The generated program was paying one-time GPU offload setup inside the benchmark’s measured region. That meant the benchmark’s own timer was no longer measuring just the application work. It was also measuring CUBIN registration, image construction, and offload startup.

None of the earlier layers would have called that out.

Parser tests would still pass.

The AST would still look fine.

Lowering invariant tests could even confirm that rex_offload_init() existed somewhere in the host file.

CPU equivalence would still say the transformed program computed the same answer.

And yet the benchmark result would still be false as a performance signal.

That is exactly what a real benchmark exposed:

  • the transformed program was structurally valid,
  • the transformed program was semantically valid,
  • but its runtime lifecycle was placed badly enough that the measured total time was meaningless.

That is a top-layer bug by definition.

Only a benchmark with its own real timer around the workload can reveal that the compiler has accidentally moved one-time cost into the application’s hot path.

The later lowering fix and regression checks mattered, but the bug only became obvious because a real benchmark made the timing failure impossible to ignore.

Failure Class 2: Misleading Timing Proxies

Another problem class was not in the compiler at all.
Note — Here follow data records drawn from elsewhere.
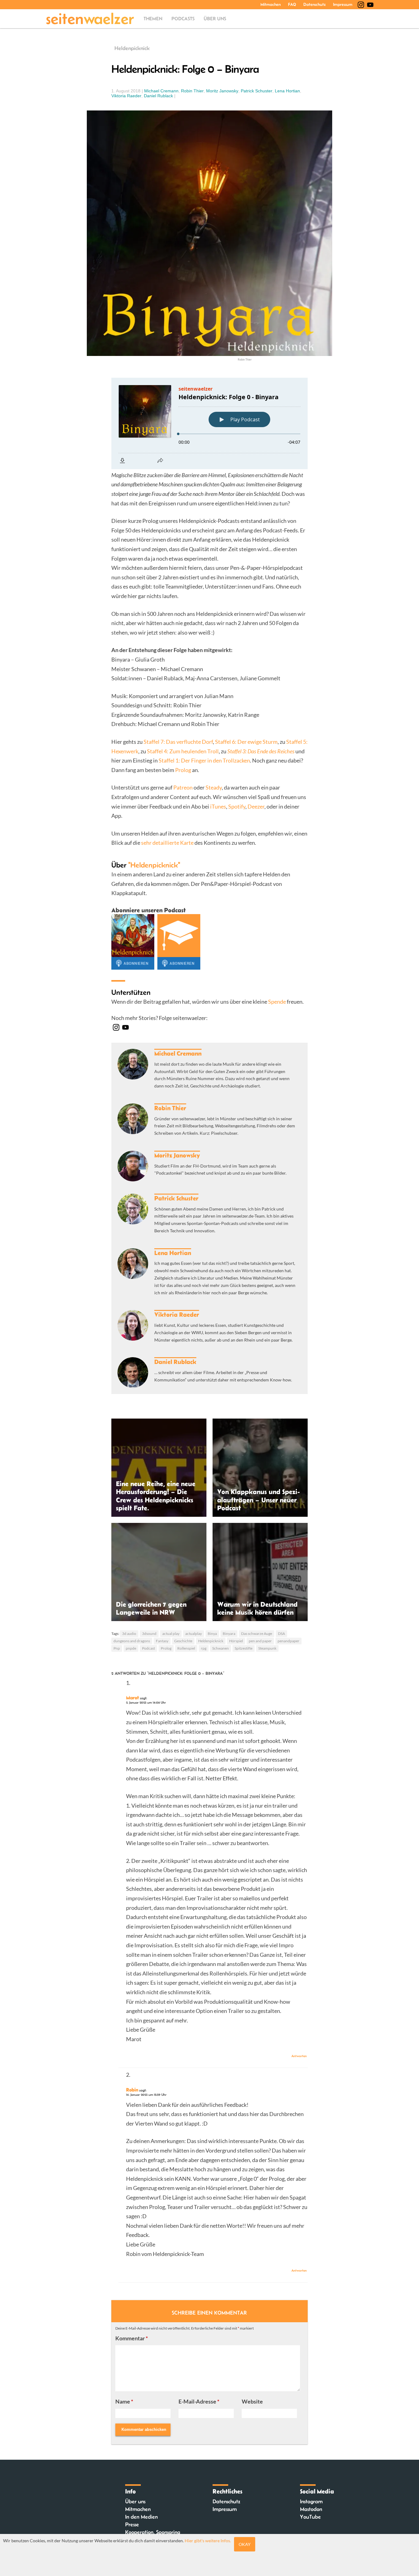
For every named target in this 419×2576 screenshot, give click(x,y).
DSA (281, 1633)
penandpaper (288, 1641)
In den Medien (141, 2517)
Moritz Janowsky (222, 90)
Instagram (311, 2501)
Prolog (183, 770)
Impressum (342, 4)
It was in the measurement method.

Real benchmarks taught the campaign that a timing line is not automatically the right performance metric.

pathfinder was the cleanest case.

It printed a line named timer, which looked at first like a natural result to compare.

It turned out not to be a directly comparable wall-clock metric for the GPU work the campaign actually cared about.

b+tree had a different version of the same mistake.

A coarse external wall-clock made the benchmark look like a much larger end-to-end program because it included file parsing, tree transformation, and command handling. But the benchmark already printed a better kernel-oriented Total time: line.

Earlier layers could not possibly detect that mistake, because it was not a compiler-structure problem.

It was a problem of interpretation:

  • which line in a real benchmark actually measures the offloaded work?

Only a top-layer benchmark harness can answer that, because only that layer is dealing with application-owned timing output in the first place.

This is also why the benchmark layer is not just a scoreboard. It is an investigation surface.

Its job is not merely to emit a number. Its job is to decide whether the number means what people think it means.

Failure Class 3: Saved Baseline Drift

The benchmark layer also exposed a different kind of correctness problem:

sometimes the unstable thing is not the compiler output. It is the validation data.

hotspot and srad_v2 demonstrated this clearly.

In reduced-output correctness mode:

  • current native LLVM and current REX matched each other,
  • but both differed slightly from older saved reference outputs.

That is not a failure mode the cheaper suites are built to distinguish.

A lowering invariant test does not know anything about floating-point drift in an application output corpus.

A CPU equivalence test does not tell you whether the saved benchmark baseline on disk is now stale.

A raw benchmark diff by itself also does not tell you enough, because it collapses three different questions:

  1. did current native LLVM still work?
  2. did current REX still match current native LLVM?
  3. did either of them still match an old saved baseline exactly?

The benchmark layer was the only place where that distinction became visible and necessary.

That matters because the engineering conclusion changes completely depending on which answer failed.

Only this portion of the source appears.